**** Task material

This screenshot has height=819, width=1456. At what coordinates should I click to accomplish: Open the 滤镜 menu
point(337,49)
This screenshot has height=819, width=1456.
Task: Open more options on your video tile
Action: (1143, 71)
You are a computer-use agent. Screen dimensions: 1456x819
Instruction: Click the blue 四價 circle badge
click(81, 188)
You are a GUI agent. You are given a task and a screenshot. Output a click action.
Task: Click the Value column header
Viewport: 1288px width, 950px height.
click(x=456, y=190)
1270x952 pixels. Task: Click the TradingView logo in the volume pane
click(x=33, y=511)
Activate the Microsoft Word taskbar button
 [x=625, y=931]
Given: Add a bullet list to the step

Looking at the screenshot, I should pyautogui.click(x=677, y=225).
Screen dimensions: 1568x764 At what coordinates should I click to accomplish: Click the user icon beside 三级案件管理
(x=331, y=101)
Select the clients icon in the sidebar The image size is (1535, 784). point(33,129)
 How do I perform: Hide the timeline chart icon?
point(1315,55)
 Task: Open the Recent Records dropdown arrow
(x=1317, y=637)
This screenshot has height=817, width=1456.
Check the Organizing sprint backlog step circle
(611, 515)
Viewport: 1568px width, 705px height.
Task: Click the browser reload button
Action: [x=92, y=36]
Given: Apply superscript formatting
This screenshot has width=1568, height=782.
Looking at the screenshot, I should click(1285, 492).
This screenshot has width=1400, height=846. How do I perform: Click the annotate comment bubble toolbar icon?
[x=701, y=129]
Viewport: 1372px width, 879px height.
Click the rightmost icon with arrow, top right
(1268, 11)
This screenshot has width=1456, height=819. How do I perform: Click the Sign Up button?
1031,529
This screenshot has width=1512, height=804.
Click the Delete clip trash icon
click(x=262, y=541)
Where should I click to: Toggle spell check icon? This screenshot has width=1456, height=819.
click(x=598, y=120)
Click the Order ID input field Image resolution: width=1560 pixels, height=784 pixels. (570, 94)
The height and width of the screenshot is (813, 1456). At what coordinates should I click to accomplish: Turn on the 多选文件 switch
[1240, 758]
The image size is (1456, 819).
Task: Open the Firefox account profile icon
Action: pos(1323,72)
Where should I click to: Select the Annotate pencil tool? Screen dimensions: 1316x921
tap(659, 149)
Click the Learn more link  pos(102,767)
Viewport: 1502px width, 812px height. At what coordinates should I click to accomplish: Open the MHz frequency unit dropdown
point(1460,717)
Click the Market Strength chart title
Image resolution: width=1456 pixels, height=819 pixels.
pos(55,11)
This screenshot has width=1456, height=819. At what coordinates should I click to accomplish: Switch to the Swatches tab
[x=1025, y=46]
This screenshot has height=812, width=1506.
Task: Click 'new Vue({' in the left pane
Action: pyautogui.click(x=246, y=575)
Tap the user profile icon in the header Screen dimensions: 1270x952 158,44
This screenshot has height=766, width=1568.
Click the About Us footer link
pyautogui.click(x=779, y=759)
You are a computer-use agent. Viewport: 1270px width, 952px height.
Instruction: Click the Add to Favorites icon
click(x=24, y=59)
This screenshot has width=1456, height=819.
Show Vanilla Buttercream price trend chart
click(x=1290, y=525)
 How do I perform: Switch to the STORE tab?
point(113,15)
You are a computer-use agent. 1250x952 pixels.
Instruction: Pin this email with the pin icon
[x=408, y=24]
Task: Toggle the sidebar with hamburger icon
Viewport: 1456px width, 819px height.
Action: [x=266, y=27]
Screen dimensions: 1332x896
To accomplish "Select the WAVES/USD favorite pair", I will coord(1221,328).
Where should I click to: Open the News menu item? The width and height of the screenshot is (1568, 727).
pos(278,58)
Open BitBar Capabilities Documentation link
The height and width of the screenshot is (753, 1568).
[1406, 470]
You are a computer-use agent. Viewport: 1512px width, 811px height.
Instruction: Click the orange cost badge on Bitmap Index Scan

********

Please write out the records from above, keeping every line exact.

This screenshot has height=819, width=1456. At what coordinates should I click to accomplish: Open the 滤镜 menu
point(337,49)
This screenshot has height=819, width=1456.
Task: Open more options on your video tile
Action: (1143, 71)
You are a computer-use agent. Screen dimensions: 1456x819
Instruction: Click the blue 四價 circle badge
click(81, 188)
You are a GUI agent. You are given a task and a screenshot. Output a click action.
Task: Click the Value column header
Viewport: 1288px width, 950px height.
click(x=456, y=190)
1270x952 pixels. Task: Click the TradingView logo in the volume pane
click(x=33, y=511)
Activate the Microsoft Word taskbar button
 [x=625, y=931]
Given: Add a bullet list to the step

Looking at the screenshot, I should pyautogui.click(x=677, y=225).
Screen dimensions: 1568x764 At what coordinates should I click to accomplish: Click the user icon beside 三级案件管理
(x=331, y=101)
Select the clients icon in the sidebar The image size is (1535, 784). point(33,129)
 How do I perform: Hide the timeline chart icon?
point(1315,55)
 Task: Open the Recent Records dropdown arrow
(x=1317, y=637)
This screenshot has height=817, width=1456.
Check the Organizing sprint backlog step circle
(611, 515)
Viewport: 1568px width, 705px height.
Task: Click the browser reload button
Action: [x=92, y=36]
Given: Apply superscript formatting
This screenshot has width=1568, height=782.
Looking at the screenshot, I should click(1285, 492).
This screenshot has width=1400, height=846. How do I perform: Click the annotate comment bubble toolbar icon?
[x=701, y=129]
Viewport: 1372px width, 879px height.
Click the rightmost icon with arrow, top right
(1268, 11)
This screenshot has width=1456, height=819. How do I perform: Click the Sign Up button?
1031,529
This screenshot has width=1512, height=804.
Click the Delete clip trash icon
click(x=262, y=541)
Where should I click to: Toggle spell check icon? This screenshot has width=1456, height=819.
click(x=598, y=120)
Click the Order ID input field Image resolution: width=1560 pixels, height=784 pixels. (570, 94)
The height and width of the screenshot is (813, 1456). At what coordinates should I click to accomplish: Turn on the 多选文件 switch
[1240, 758]
The image size is (1456, 819).
Task: Open the Firefox account profile icon
Action: pos(1323,72)
Where should I click to: Select the Annotate pencil tool? Screen dimensions: 1316x921
tap(659, 149)
Click the Learn more link  pos(102,767)
Viewport: 1502px width, 812px height. At what coordinates should I click to accomplish: Open the MHz frequency unit dropdown
point(1460,717)
Click the Market Strength chart title
Image resolution: width=1456 pixels, height=819 pixels.
pos(55,11)
This screenshot has width=1456, height=819. At what coordinates should I click to accomplish: Switch to the Swatches tab
[x=1025, y=46]
This screenshot has height=812, width=1506.
Task: Click 'new Vue({' in the left pane
Action: pyautogui.click(x=246, y=575)
Tap the user profile icon in the header Screen dimensions: 1270x952 158,44
This screenshot has height=766, width=1568.
Click the About Us footer link
pyautogui.click(x=779, y=759)
You are a computer-use agent. Viewport: 1270px width, 952px height.
Instruction: Click the Add to Favorites icon
click(x=24, y=59)
This screenshot has width=1456, height=819.
Show Vanilla Buttercream price trend chart
click(x=1290, y=525)
 How do I perform: Switch to the STORE tab?
point(113,15)
You are a computer-use agent. 1250x952 pixels.
Instruction: Pin this email with the pin icon
[x=408, y=24]
Task: Toggle the sidebar with hamburger icon
Viewport: 1456px width, 819px height.
Action: [x=266, y=27]
Screen dimensions: 1332x896
To accomplish "Select the WAVES/USD favorite pair", I will coord(1221,328).
Where should I click to: Open the News menu item? The width and height of the screenshot is (1568, 727).
pos(278,58)
Open BitBar Capabilities Documentation link
The height and width of the screenshot is (753, 1568).
[1406, 470]
You are a computer-use agent. Viewport: 1512px width, 811px height.
Instruction: Click the orange cost badge on Bitmap Index Scan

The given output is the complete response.